* Assigned task:
Below is a block of records; reproduce all of them exactly and leave out any pictures.

Data items

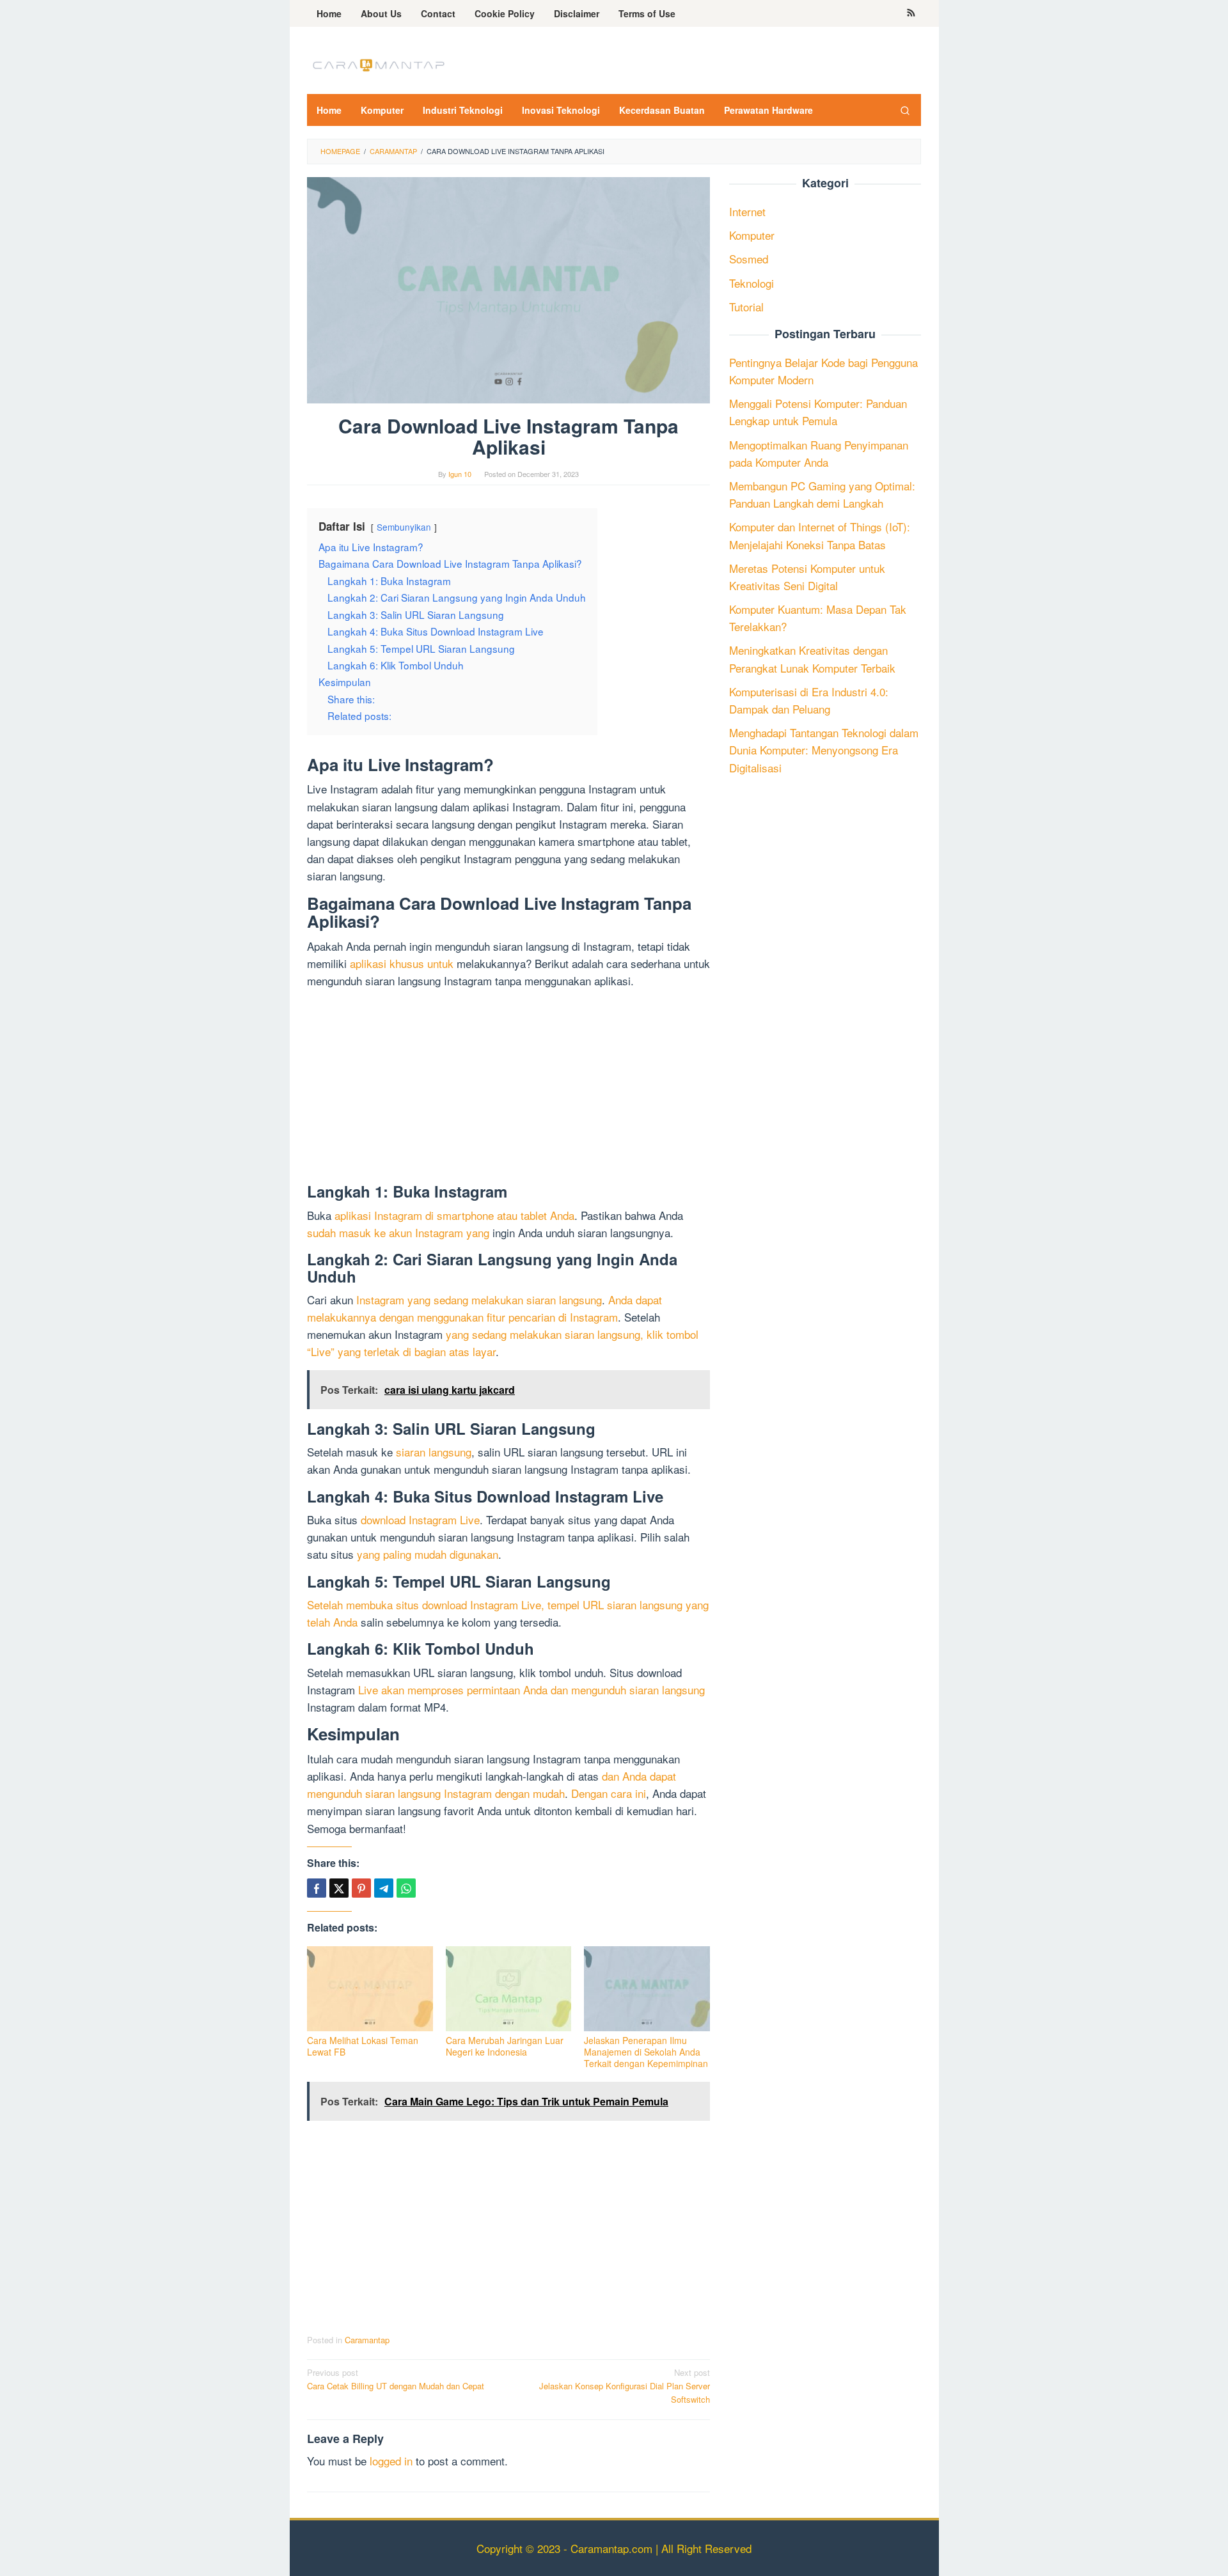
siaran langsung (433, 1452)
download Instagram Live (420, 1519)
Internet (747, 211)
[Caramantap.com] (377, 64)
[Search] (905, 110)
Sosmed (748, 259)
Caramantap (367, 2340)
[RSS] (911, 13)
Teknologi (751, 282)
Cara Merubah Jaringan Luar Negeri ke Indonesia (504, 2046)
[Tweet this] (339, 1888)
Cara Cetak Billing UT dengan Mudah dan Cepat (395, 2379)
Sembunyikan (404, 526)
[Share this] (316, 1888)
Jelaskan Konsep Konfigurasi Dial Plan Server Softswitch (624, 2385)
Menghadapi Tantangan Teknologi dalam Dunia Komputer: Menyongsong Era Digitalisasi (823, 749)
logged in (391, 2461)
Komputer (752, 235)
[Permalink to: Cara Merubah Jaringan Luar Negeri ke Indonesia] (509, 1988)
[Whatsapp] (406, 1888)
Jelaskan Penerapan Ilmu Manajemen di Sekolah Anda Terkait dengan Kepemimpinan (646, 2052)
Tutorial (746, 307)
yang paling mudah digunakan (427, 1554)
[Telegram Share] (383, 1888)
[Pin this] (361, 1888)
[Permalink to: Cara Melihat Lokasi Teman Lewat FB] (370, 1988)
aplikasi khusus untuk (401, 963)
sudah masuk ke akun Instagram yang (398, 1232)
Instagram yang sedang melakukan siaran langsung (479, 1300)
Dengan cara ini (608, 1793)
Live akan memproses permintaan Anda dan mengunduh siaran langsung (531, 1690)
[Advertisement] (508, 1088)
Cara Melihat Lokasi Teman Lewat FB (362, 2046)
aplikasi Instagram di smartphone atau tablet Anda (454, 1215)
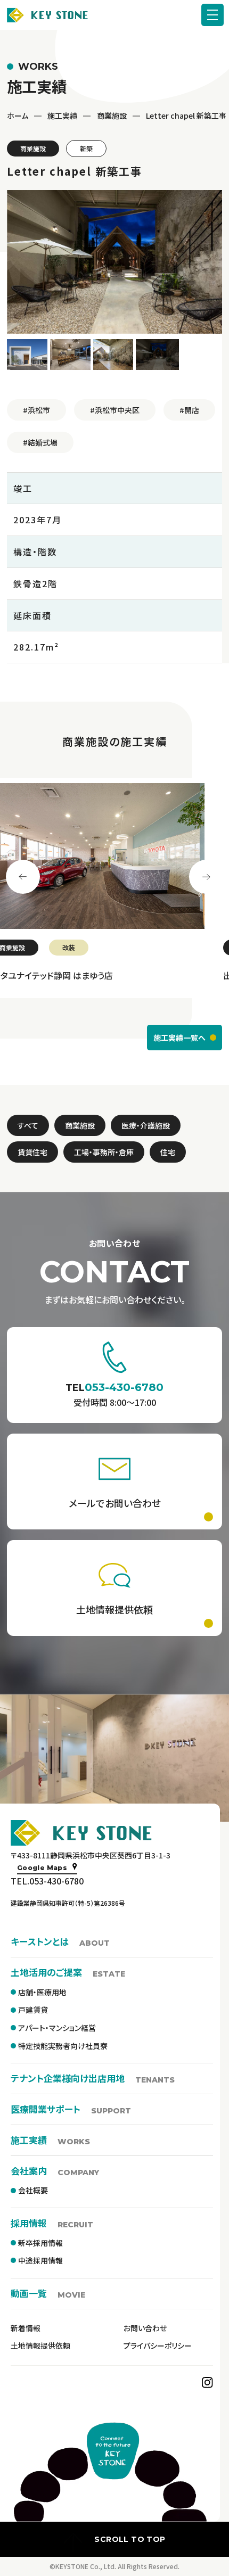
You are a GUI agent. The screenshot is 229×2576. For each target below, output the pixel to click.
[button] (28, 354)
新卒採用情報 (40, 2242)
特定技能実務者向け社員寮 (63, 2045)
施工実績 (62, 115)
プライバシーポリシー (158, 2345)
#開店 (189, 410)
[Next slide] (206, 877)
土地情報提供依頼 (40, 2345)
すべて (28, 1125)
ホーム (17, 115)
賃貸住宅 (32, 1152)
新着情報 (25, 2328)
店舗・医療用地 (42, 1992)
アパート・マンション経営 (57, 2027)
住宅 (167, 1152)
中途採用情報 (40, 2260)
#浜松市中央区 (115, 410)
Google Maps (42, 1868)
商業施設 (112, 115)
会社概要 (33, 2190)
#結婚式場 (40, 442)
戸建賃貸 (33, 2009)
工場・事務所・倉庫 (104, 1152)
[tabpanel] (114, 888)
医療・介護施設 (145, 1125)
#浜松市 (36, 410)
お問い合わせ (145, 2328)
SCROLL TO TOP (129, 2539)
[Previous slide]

* Exercise output:
siaran langsung (433, 1452)
download Instagram Live (420, 1519)
Internet (747, 211)
[Caramantap.com] (377, 64)
[Search] (905, 110)
Sosmed (748, 259)
Caramantap (367, 2340)
[RSS] (911, 13)
Teknologi (751, 282)
Cara Merubah Jaringan Luar Negeri ke Indonesia (504, 2046)
[Tweet this] (339, 1888)
Cara Cetak Billing UT dengan Mudah dan Cepat (395, 2379)
Sembunyikan (404, 526)
[Share this] (316, 1888)
Jelaskan Konsep Konfigurasi Dial Plan Server Softswitch (624, 2385)
Menghadapi Tantangan Teknologi dalam Dunia Komputer: Menyongsong Era Digitalisasi (823, 749)
logged in (391, 2461)
Komputer (752, 235)
[Permalink to: Cara Merubah Jaringan Luar Negeri ke Indonesia] (509, 1988)
[Whatsapp] (406, 1888)
Jelaskan Penerapan Ilmu Manajemen di Sekolah Anda Terkait dengan Kepemimpinan (646, 2052)
Tutorial (746, 307)
yang paling mudah digunakan (427, 1554)
[Telegram Share] (383, 1888)
[Pin this] (361, 1888)
[Permalink to: Cara Melihat Lokasi Teman Lewat FB] (370, 1988)
aplikasi khusus untuk (401, 963)
sudah masuk ke akun Instagram yang (398, 1232)
Instagram yang sedang melakukan siaran langsung (479, 1300)
Dengan cara ini (608, 1793)
Live akan memproses permintaan Anda dan mengunduh siaran langsung (531, 1690)
[Advertisement] (508, 1088)
Cara Melihat Lokasi Teman Lewat FB (362, 2046)
aplikasi Instagram di smartphone atau tablet Anda (454, 1215)
You are a GUI agent. The screenshot is 229×2576. For each target below, output the pixel to click.
[button] (28, 354)
新卒採用情報 (40, 2242)
特定技能実務者向け社員寮 (63, 2045)
施工実績 (62, 115)
プライバシーポリシー (158, 2345)
#開店 (189, 410)
[Next slide] (206, 877)
土地情報提供依頼 (40, 2345)
すべて (28, 1125)
ホーム (17, 115)
賃貸住宅 (32, 1152)
新着情報 (25, 2328)
店舗・医療用地 (42, 1992)
アパート・マンション経営 (57, 2027)
住宅 (167, 1152)
中途採用情報 (40, 2260)
#浜松市中央区 (115, 410)
Google Maps (42, 1868)
商業施設 (112, 115)
会社概要 (33, 2190)
#結婚式場 (40, 442)
戸建賃貸 (33, 2009)
工場・事務所・倉庫 (104, 1152)
[tabpanel] (114, 888)
医療・介護施設 (145, 1125)
#浜松市 (36, 410)
お問い合わせ (145, 2328)
SCROLL TO TOP (129, 2539)
[Previous slide]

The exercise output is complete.